Ja. Früher, als es um die Kohle ging, hieß das: Ich akzeptiere, dass meine Wäsche immer dreckig ist, wenn der Rest des Landes Strom kriegt. Das ist sehr gemeinwohlorientiert und überhaupt nicht romantisch. So wird in dieser Region auch gedacht. Die Lausitz musste schon viel Wandel über sich ergehen lassen, ohne dass man sie gefragt hat. Wenn man sie jetzt fragt, dann sollte man die Antwort auch aushalten. Und wenn die Antwort lautet, „ich mache mir Sorgen wegen all dieser Solarflächen“, dann sollten wir das erst mal akzeptieren. Wenn es uns dann gelingt, über alternative Standorte genauso zu diskutieren, wie über Modellprojekte, in denen Bürger ihren erneuerbaren Strom selbst produzieren und dadurch unabhängig in der Stromerzeugung werden können, dann fühlen sich die Menschen ernstgenommen und die Lösungen sind vielfältiger, konfliktsensibler, aber auch ergebnisoffener.
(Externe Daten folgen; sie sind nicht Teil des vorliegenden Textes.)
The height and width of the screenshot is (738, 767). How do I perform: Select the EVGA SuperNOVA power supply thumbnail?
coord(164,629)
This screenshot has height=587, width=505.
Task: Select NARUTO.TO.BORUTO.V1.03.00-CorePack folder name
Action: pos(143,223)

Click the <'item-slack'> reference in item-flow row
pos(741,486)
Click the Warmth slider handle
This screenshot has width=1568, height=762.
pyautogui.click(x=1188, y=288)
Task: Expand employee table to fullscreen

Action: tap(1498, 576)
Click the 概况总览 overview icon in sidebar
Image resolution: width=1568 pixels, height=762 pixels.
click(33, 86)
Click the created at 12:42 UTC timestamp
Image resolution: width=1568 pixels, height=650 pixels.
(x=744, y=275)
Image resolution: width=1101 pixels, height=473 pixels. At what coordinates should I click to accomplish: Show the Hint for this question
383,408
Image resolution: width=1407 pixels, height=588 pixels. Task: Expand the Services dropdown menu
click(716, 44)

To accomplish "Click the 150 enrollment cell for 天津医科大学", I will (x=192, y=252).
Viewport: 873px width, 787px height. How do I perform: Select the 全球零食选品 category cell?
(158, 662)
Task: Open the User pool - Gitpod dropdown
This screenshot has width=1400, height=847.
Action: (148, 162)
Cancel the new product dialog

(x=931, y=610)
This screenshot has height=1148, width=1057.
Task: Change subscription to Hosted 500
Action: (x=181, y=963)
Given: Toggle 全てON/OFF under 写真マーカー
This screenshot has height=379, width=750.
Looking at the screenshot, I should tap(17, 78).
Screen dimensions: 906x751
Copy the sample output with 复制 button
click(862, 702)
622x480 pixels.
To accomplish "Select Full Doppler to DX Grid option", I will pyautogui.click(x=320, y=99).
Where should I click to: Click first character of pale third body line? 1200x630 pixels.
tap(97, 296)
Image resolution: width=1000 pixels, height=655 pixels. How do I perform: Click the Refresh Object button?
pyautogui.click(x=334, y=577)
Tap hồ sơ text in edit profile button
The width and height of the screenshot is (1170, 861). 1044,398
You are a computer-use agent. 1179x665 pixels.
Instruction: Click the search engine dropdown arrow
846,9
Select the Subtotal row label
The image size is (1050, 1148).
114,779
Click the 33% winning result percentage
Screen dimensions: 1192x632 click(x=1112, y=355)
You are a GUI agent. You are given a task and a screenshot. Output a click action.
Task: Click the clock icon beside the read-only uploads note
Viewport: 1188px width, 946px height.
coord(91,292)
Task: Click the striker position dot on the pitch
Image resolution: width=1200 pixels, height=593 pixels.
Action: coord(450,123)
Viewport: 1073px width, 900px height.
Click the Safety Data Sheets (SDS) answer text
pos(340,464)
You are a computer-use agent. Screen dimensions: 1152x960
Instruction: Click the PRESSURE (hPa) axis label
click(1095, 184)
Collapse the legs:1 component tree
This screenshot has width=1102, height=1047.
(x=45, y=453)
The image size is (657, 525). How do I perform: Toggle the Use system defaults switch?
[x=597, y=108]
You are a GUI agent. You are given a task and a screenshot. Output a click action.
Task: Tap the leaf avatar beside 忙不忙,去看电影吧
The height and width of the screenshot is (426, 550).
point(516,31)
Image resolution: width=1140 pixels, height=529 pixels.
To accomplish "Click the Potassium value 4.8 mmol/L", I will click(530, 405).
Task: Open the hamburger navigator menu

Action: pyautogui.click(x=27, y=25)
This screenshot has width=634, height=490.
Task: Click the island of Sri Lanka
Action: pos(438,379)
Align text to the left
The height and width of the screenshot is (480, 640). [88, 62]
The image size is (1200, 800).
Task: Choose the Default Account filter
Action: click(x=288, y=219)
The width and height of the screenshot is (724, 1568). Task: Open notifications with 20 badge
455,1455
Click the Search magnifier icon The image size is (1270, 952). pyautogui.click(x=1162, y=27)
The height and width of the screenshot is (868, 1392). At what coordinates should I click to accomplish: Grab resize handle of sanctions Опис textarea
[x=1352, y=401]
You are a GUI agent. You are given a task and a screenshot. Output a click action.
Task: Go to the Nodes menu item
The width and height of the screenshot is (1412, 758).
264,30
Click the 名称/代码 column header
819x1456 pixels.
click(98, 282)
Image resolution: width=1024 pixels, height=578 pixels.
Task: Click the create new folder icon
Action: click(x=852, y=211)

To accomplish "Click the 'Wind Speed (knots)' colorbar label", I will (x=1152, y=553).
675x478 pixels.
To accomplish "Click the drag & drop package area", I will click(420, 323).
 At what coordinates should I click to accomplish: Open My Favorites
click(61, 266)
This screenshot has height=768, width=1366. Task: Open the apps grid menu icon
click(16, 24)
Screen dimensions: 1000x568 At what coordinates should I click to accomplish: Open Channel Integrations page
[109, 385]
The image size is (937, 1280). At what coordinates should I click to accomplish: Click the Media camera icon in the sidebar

Julia Gabler lebt seit 2013 in Görlitz und lehrt seit 2020 Management Sozialen Wandels an der Hochschule Zittau/Görlitz. Sie hat in Köln, Berlin und Brüssel studiert. Seit 2009 arbeitet sie zu Sozialem Wandel und Umbruch sowie zu Formen der Bewältigung in Ostdeutschland. Sie hat in Görlitz zu Verbleibchancen qualifizierter Frauen im ländlichen Raum geforscht und ist Gründerin des Frauennetzwerks F wie Kraft – fe/male progress for the oberlausitz and beyond. (S'ouvre dans une nouvelle fenêtre) Julia Gabler ist am 28. Februar beim Salon Talk im Muskauer Park zu Gast zm Thema „Landschaft und Erneuerbare“ (S'ouvre dans une nouvelle fenêtre). Mit Julia Gabler sprach Christine Keilholz.